A.L. Kennedy – Paradise

Hannah Luckraft verkauft Pappkartons. Nicht unbedingt die Karriere, die ihre Familie sich ausgedacht hat, noch dazu bei einem erfolgreichen Bruder. Aber das ist nicht ihr größtes Problem, sondern der Alkohol, der ihr immer wieder Teile der Erinnerung raubt, ohne den sie aber auch nicht leben kann. Mit Robert trifft sie auf einem Gleichgesinnten und obwohl sie immer mal wieder versuchen der Suchthölle zu entfliehen, stürzen sie sich doch wieder gemeinsam hinein, in den Sog aus Droge und Liebe.

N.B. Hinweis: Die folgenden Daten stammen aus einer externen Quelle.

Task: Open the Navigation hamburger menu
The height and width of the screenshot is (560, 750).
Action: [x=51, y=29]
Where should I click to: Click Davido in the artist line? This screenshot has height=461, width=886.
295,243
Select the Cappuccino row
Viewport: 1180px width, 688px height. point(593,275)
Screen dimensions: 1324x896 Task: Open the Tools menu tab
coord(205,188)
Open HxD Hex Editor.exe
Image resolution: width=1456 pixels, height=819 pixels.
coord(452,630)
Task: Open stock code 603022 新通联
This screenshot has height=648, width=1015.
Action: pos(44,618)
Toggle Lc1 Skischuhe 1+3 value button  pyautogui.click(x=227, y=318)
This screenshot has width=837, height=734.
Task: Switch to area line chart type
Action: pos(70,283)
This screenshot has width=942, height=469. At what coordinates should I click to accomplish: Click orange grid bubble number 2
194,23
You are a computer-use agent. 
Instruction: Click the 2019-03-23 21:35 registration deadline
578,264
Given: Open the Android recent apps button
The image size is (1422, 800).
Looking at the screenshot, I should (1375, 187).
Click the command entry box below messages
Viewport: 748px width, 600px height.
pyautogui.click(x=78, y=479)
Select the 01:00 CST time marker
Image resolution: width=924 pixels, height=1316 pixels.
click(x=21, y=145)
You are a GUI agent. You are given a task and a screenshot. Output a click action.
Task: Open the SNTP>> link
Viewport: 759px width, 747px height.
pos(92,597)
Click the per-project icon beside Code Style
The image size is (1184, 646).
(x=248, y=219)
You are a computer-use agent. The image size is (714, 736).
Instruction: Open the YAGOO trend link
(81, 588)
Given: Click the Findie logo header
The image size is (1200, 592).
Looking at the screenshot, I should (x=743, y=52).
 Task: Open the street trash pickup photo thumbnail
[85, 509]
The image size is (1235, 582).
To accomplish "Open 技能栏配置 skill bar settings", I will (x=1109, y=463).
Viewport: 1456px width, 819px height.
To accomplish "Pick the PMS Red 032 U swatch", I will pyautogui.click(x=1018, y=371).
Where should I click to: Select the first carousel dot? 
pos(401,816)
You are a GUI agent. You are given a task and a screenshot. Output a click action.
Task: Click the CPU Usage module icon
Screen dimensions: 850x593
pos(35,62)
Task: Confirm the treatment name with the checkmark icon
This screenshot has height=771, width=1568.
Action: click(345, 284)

Auch wenn das Buch vielerorts hochgelobt wurde, tat ich mich doch schwer damit. Vermutlich lag es an der unsäglichen Erzählerin, deren Lebensentwurf mir so extrem fremd war wie selten in einem Buch. Ihre seltsame Auffassung vom Leben und Sterben, dann die unzähligen Halluzinationen nach dem Trinken – es scheint mir sehr realitätsnah, was man der Autorin zugutehalten kann, aber es macht daraus ein schwer erträgliches Buch, dass man eigentlich immer wieder gerne weglegen möchte.